I was 14 and newly expelled from Christian Academy. My foster mother enrolled me in nearly every school in San Diego before a childhood friend referred me to Health Science Middle College. It took in the city’s behaviorally challenged population.That was where I met Alexa, the girl who started and ended it all for me. That month I was abducted for three days after hitchhiking from my foster home with a man from a nearby gas station. Jamal, my rapist and father of my unborn son, left me in front of a club in the gaslamp district. He changed my life path forever with ruthless force. My girlfriend Alexa and I had frantic arguments followed by overwhelming tears tasting bittersweet on our colored rosebud pert lips when we kissed. We would talk on the phone all night, falling asleep only to wake up as the other woke. Keeping us a secret was hard on me. It bothered me into resentment, then as she met boys in public it manifested hate. I ran to the streets finding solace in other women who would scream my name in ecstasy in contrast to Alexa’s whispers. I always thought Alea would come to my rescue. I did not know how wrong I was. It was Mothers day, I’d been hospitalized once, detained twice, and was over seven months pregnant without my foster family’s knowledge. I ached in early childbearing pains under gigantic dollar store clothes, having been on the streets too long and dying for rest. 

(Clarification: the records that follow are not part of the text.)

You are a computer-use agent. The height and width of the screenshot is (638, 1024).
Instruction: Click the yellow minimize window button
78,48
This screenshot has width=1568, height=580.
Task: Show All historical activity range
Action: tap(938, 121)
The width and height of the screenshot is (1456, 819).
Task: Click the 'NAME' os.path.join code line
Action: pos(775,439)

Alexa’s couch felt like heaven in my homeless garb, joints painfully collapsing as my belly kicked. I was hickied from all the latest lovers and bruised from street life haters alike to paint me as a very broken picture. Her mom was not happy to have a homosexual around her already rebelling daughter. We ate dinner. Alexa gave me a vitamin, I took it as a prenatal and ate happily, thankful for a meal, bed and roof. Alexa kissed me that night and wept. I was sure it was due to our inability to be honest in our love and my choice to love others as a final resort. Looking back I now see the tears weighed far more. The next morning Alexa’s mother passed me as I got up from the couch. “Have you bled yet?” she asked, point blank. “What do you mean?” I answered, drowsy still and confused.  “Did you take your pill yesterday?” She asked another direct question. “Yes….” I looked into her hard eyes, puzzled. She nodded and left the room. Ten minutes later she returned with a plate of fried eggs, bacon and toast, a cup of orange juice and another prenatal. I thanked her with gusto, ate and drank with fervor and took my medicine. Her mother was going to drive us to school and I would hit the streets. My stomach hurt, sharp pains. Not quite as labor described. I went to the bathroom, sick, thinking I needed to relieve myself from so much sudden food. I walked to the bathroom and clicked the rusty door locked- I turned and looked down to see my skinny jeans stained red at the crotch, feel sudden hot fluid, pain of “A life for a life” said the pain of 

Stretching, gory pain. 

Pants torn off, spread eagle pain

Body parts and no baby pain. 

Placenta and nothing more but pain

Pain-Pain-Pain

Oozing, pooping, squishing

Carnage and loss

Wailing tears of stolen motherhood 

Pain-Pain-Pain

People ask me why I’m doing life in prison. It was Mother’s day, I beat Alexa down with my fists I had never before fought. The day I screamed her secrets, mourned mine, while I clawed and clutched her into admitting there had been no prenatal pills. Not one, let alone two. All there had been was a call from my foster mom, a plan, a set of directions followed, and pain. The day I lost my son,  I lost all empathy.